靴下揃え止め片
【課題】 周知の小金具を用いて形成されていた靴下揃え止め金具を合成樹脂素材を用いて形成し、靴下からの取り外し時に簡単に取り外すことができ、乱雑に扱っても靴下を傷めることなく、取り外し後のチップを誤って踏みつけることがあっても怪我をするようなことのない靴下揃え止め片を提供すること。
【解決手段】 合成樹脂素材を用いて一体的に形成された単体品であって、所定の空間sを隔てて上下に配置された上壁1と下壁2と、これらの両壁1,2を一端で連結する後壁3とからなり、上壁1がその遊端側において、折り曲げ自在なヒンジ部4を介して空間s内に入り込む押圧挟持片5と上壁1の延長方向に延びる延長壁6とを備えている構成としたものである。
【解決手段】 合成樹脂素材を用いて一体的に形成された単体品であって、所定の空間sを隔てて上下に配置された上壁1と下壁2と、これらの両壁1,2を一端で連結する後壁3とからなり、上壁1がその遊端側において、折り曲げ自在なヒンジ部4を介して空間s内に入り込む押圧挟持片5と上壁1の延長方向に延びる延長壁6とを備えている構成としたものである。
【発明の詳細な説明】
【技術分野】
【0001】
本発明は、男性用、女性用、子供用を問わず、靴下の販売に際して、左右一対の靴下を一足に纏めて包装するのに際して、左右が分離しないように揃えて止め着けておくために使用する止め片に関するものである。

_演習課題 a:_ レコードの先頭の行から書き写し始め、「point(74,331)」を含む行まで写したら止めよ。画像は解答に入れないこと。

データセットからの抜粋
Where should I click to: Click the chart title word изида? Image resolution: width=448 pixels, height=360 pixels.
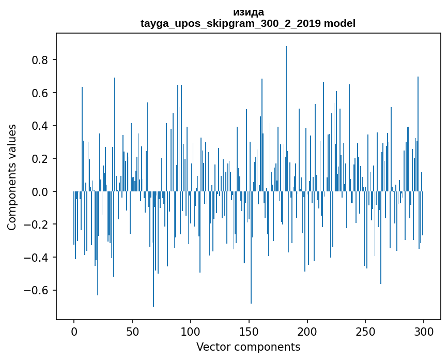point(248,12)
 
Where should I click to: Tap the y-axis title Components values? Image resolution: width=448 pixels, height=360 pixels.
point(12,177)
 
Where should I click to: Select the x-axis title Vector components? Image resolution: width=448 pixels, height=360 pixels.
point(248,347)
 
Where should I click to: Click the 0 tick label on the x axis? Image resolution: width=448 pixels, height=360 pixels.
point(74,331)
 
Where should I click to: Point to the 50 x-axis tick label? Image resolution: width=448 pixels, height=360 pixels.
point(132,331)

_演習課題 b:_ 靴下揃え止め片の文書を、最後の文の後から書き進めよ。

_解答 a:_
Where should I click to: Click the chart title word изида? Image resolution: width=448 pixels, height=360 pixels.
point(248,12)
 
Where should I click to: Tap the y-axis title Components values? Image resolution: width=448 pixels, height=360 pixels.
point(12,177)
 
Where should I click to: Select the x-axis title Vector components? Image resolution: width=448 pixels, height=360 pixels.
point(248,347)
 
Where should I click to: Click the 0 tick label on the x axis? Image resolution: width=448 pixels, height=360 pixels.
point(74,331)

_解答 b:_
【背景技術】
【0002】
この種の靴下揃え用の止め片は、従来図として示した図29において符号Aとして示したように、金属アルミの薄い小片を利用して側面視V字形に形成したものを用いてこれを押圧変形させて靴下Sの足先部と足入れ口とを止め着けていた。他の手段として、同図において符号Bとして示したように、縫い糸を用いて仮縫い状として止め着ける方法も用いられていた。このようにして1足分を揃えた状態として、例えば透明な防湿袋pで包装されていた。このような靴下の固定手段は、古くから実用されていたことであって、広く一般に周知されている。したがって、特許文献としての先行技術は、調査したが見当たらなかった。
【0003】
この出願に際して調査した文献中には、下記の特許文献1及び2の存在を確認したが、これらは発明の名称を靴下止め具及び長靴下の止め具として存在したものであるが、その記載技術そのものは、何れも靴下を使用したときにずれ落ちることを防止するために、身に着けて使用するずれ落ち防止具に関するものであった。したがって、本出願はこれらの文献記載のものとは技術的に無関係なものである。よって、本発明は、これらの靴下止め具と区別するため発明の名称を靴下揃え止め片とした。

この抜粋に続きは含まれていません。